- _SOURCE PASSAGE_:
Dinos, Sharks Were Predators and Prey

From: http://dsc.discovery.com/news/2007/07/12/dinoshark_ani.html?category=animals

Jul 12, 2007

Sharks and dinosaurs in prehistoric Europe had a taste for each other, suggests a new review of vertebrate fossils found in the Galve region of Northeast Spain.

Diverse findings dating from the late Jurassic to the early Cretaceous reveal that bony fish, salamanders, frogs, 39-foot-long crocodilians, small prehistoric mammals, freshwater turtles, several types of pterosaurs, and various other dinosaurs all once thrived at the Spanish site from around 163 to 145 million years ago.

Teeth from hybodont sharks — extinct, primitive shark-like fish — were found in non-marine rocks. This reveals the hybodonts lived in rivers and lakes right in dinosaur territory. At least one group of dinosaurs, the spinosaurines, was equipped to take on the fish species.

The findings were recently published in the journal Palaeogeography, Palaeoclimatology, Palaeoecology.

Co-author Darren Naish, a paleontologist at the University of Portsmouth, explained to Discovery News that these theropod dinos, which originated in Europe, had "long skulls, retracted nostrils, and unusual, semi-conical teeth," good for grabbing land prey as well as fish, including small sharks.

Naish emphasized "small," less than 6.5 feet or so long, since hybodonts could defend themselves with their teeth, sharp spines and pointy horns.

For swimming dinos other than spinosaurines, Naish said "hybodonts would presumably have been a hazard that they would have wanted to avoid."

"Dinosaur carcasses washed down rivers and into the sea were often scavenged by sharks," he explained.

Another potential "hazard" would have been the enormous crocodilians, aquatic reptiles related to today's crocodiles and alligators. Teeth, bony plates and bones are all that remain of these creatures, which grew to about the size of a large school bus.

- _PROVIDED RECORDS_:
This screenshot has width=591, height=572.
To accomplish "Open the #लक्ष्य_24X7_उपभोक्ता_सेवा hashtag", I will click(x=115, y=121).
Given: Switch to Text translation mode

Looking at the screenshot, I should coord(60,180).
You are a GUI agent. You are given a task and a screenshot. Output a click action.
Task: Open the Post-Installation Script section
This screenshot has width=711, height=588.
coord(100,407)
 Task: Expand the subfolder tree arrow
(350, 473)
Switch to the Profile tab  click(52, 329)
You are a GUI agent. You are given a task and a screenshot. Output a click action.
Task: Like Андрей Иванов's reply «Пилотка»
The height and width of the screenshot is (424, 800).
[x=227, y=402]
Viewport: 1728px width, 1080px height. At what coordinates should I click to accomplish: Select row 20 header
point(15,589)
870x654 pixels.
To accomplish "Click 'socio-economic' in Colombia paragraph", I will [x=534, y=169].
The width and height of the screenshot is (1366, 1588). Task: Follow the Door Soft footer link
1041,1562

- _WORK INSTRUCTIONS_:
In the article on dinosaurs and sharks, where were the hybodont shark teeth found? These entries have no connection to the article on dinosaurs and sharks.

- _EXERCISE OUTPUT_:
In non-marine rocks.